Streaming is the new blogging, some say, where total committment to doing something interesting or offbeat in public attracts vast (and monetizable) audiences. But the long tail is still a dream: most people who attempt it have no audience whatsoever. And yet many persist, that 0 slowly burning a soul hole. Patricia Hernandez:
According to people who have gone through it, lacking an audience is one of the most demoralizing things you can experience online. … If live streaming is a practice, the person behind the camera is the product. While there are things you can practice and improve, your popularity as a streamer comes down to whether or not people like you or find you interesting. "I [initially] kept internalizing the viewership numbers to mean that I was the problem, that I wasn't funny enough, that I wasn't good enough at games." After a year of hard work, he estimates that he now gets around 10 concurrent viewers per stream.

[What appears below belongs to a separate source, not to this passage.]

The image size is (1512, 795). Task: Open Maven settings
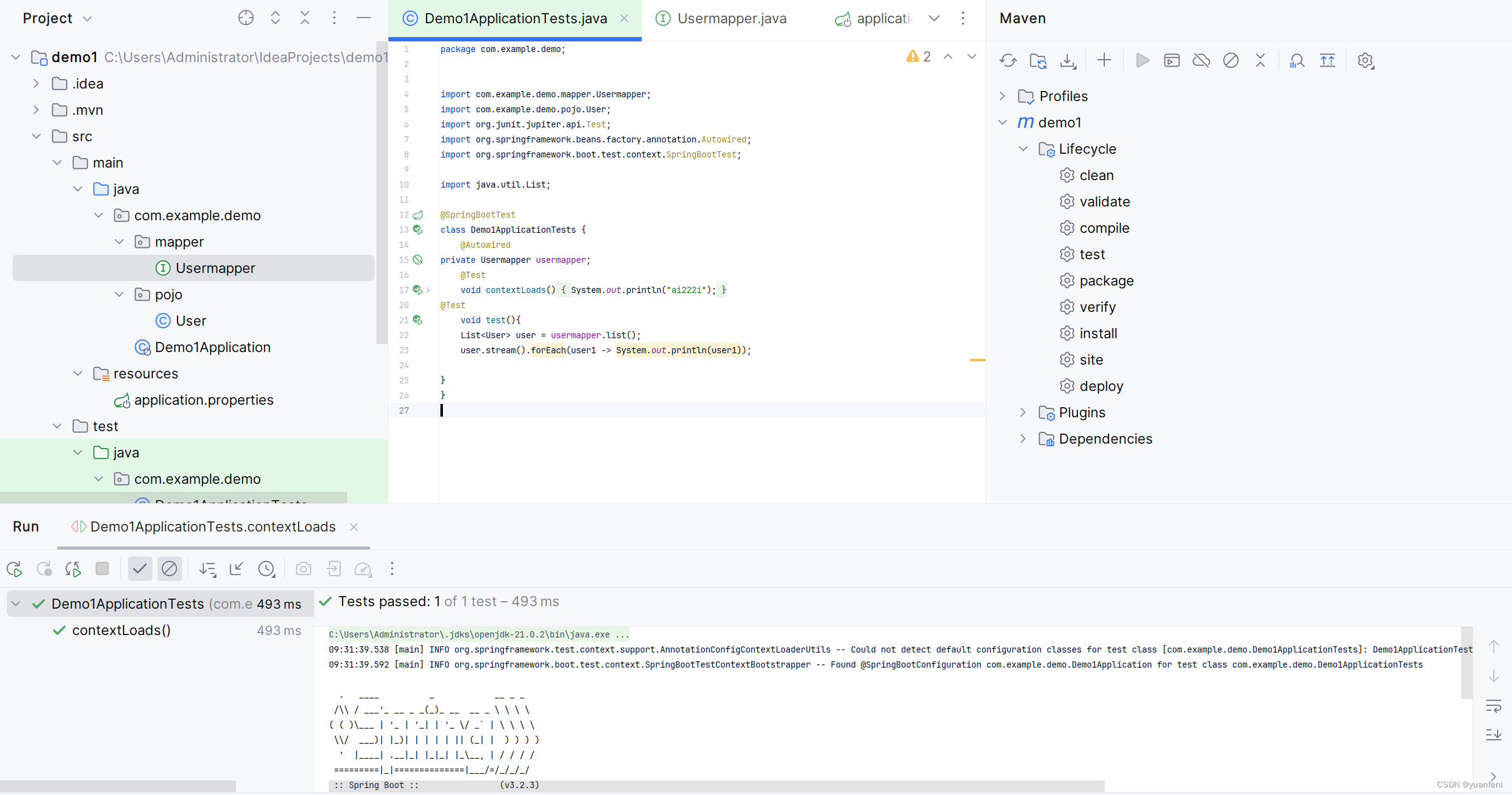pyautogui.click(x=1366, y=60)
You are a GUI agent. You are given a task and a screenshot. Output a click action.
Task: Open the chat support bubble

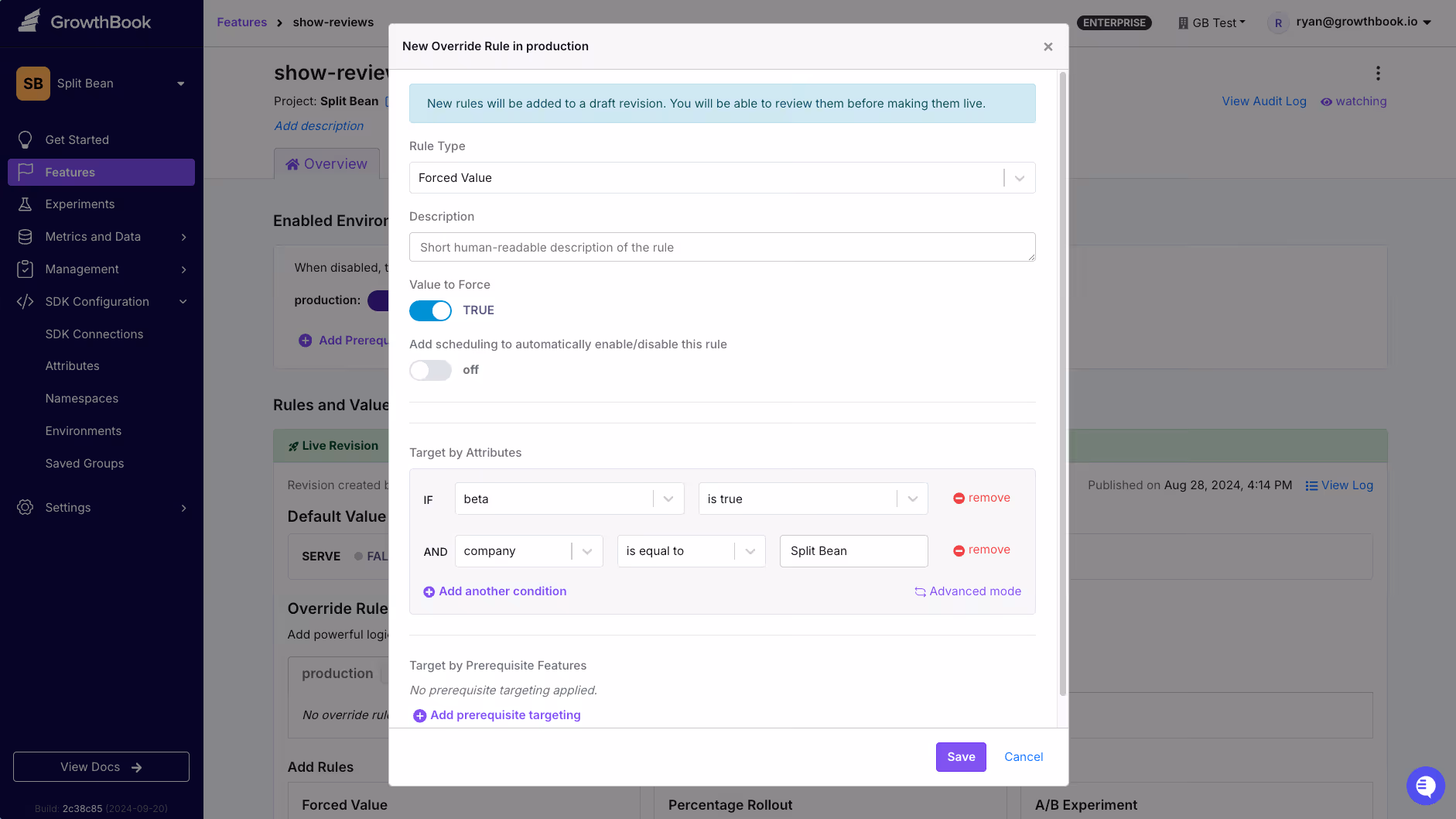(1426, 785)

Some eventually get a fan or a few, after a few months of nothing….
"Lots of days with 0 viewers, just did my thing, learned what works, still am," Khryn_Tzu said. "Then it happened. There was one viewer. And they stayed. They didn't say anything for a few streams, but they kept coming back. Then one night I had to go AFK so I put on some Metallica. Out pops a 'Good choice in music. I like Metallica.' It was such an exhilarating feeling to have someone completely unknown to me to stick around for MY content. It had been a hard push."
There will always be someone to tell you that misery is self-improvement.